Fabrication of controlled porous materials has gained interest because of their broad range of applications in energy storage, catalysis, biotechnology, and life sciences. The recent development of 3D printing has demonstrated the fabrication of 3D porous materials, albeit with limitations in the printable materials and the simplicity of the methods. In particular, direct dispensing of polymer solutions, solvent-casted 3D printing (SC3DP), requires the printing ink to possess high viscosity and high vapor pressure for 3D modelling. Herein, we introduce a unique and versatile method of 3D printing based on spatially controlled immersion precipitation, termed as immersion precipitation 3D printing (ip3DP). ip3DP offers the capability to fabricate 3D porous models using inks with wide ranges of vapor pressure and viscosity. Using a model ink of acrylonitrile butadiene styrene (ABS) dissolved in acetone (20–60% w/w), we demonstrated that the concentration of the polymer in the ink allowed control over the internal morphologies of the 3D printed structures ranging from complete porous microstructures (with pore sizes ranging from 1–20 μm) to dense nonporous microstructures.
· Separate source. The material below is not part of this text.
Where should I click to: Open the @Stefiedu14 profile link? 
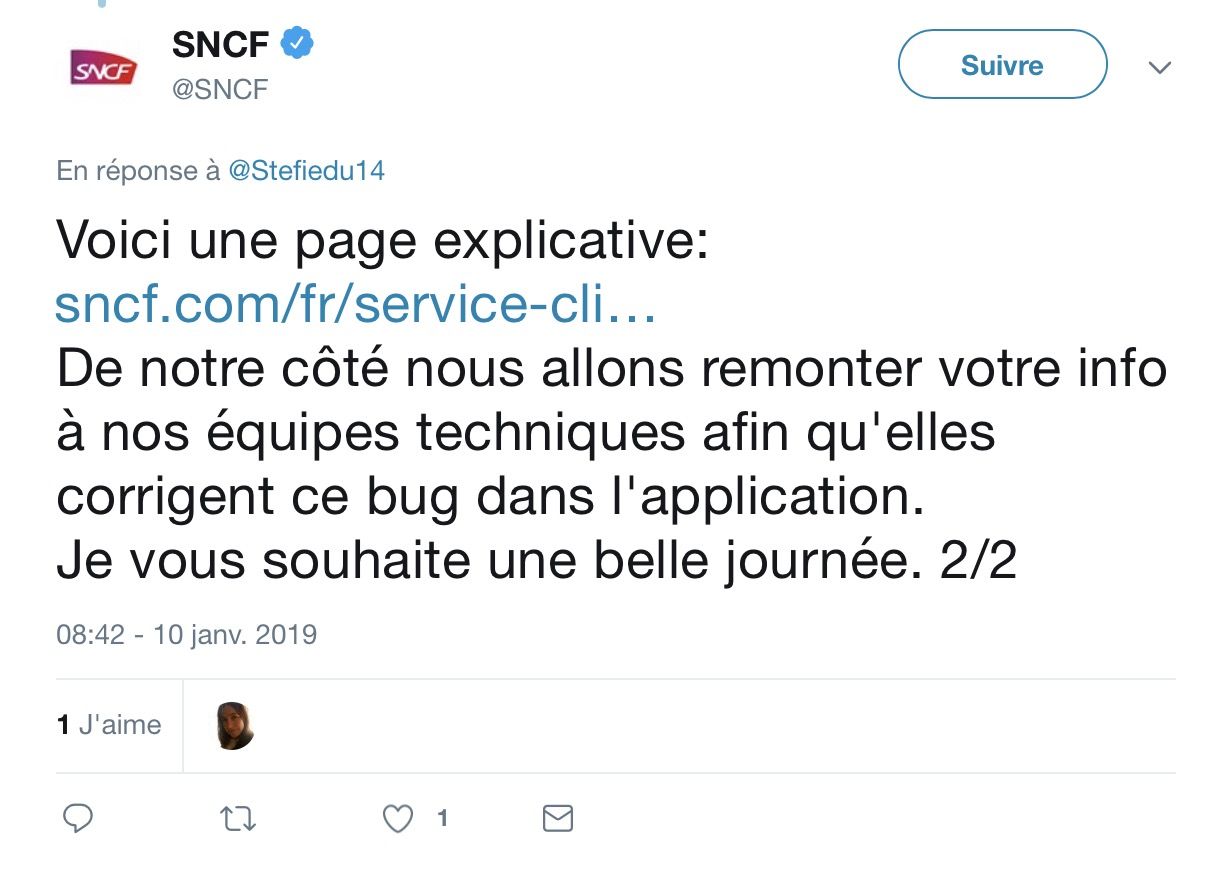[x=306, y=171]
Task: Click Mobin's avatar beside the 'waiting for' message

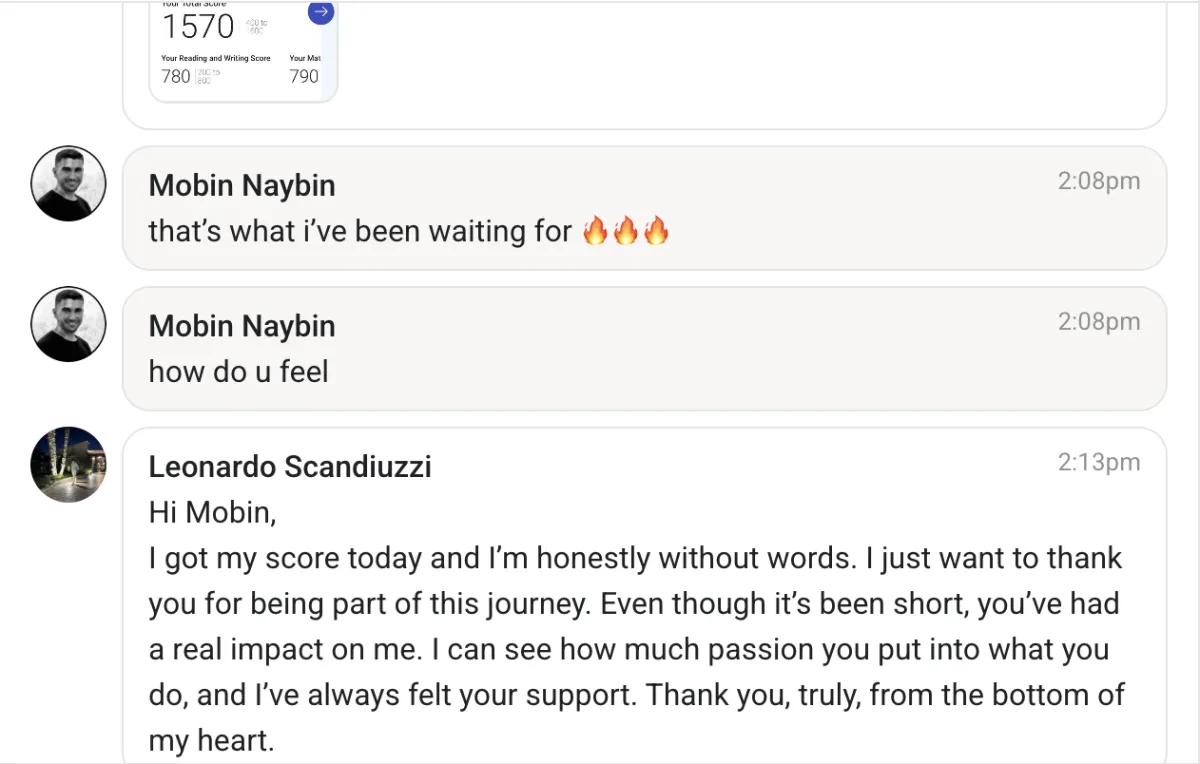Action: [68, 184]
The addition of porogens to the printing inks demonstrated the fabrication of microscale pores reaching the surface of the printed filament, allowing the formation of interconnected pores. ip3DP offers an unprecedented route to fabricate micro-to-centimeter structures with controlled internal porosity in thermoplastics and serves as a useful toolkit in 3D printing of hierarchical structures and functional devices.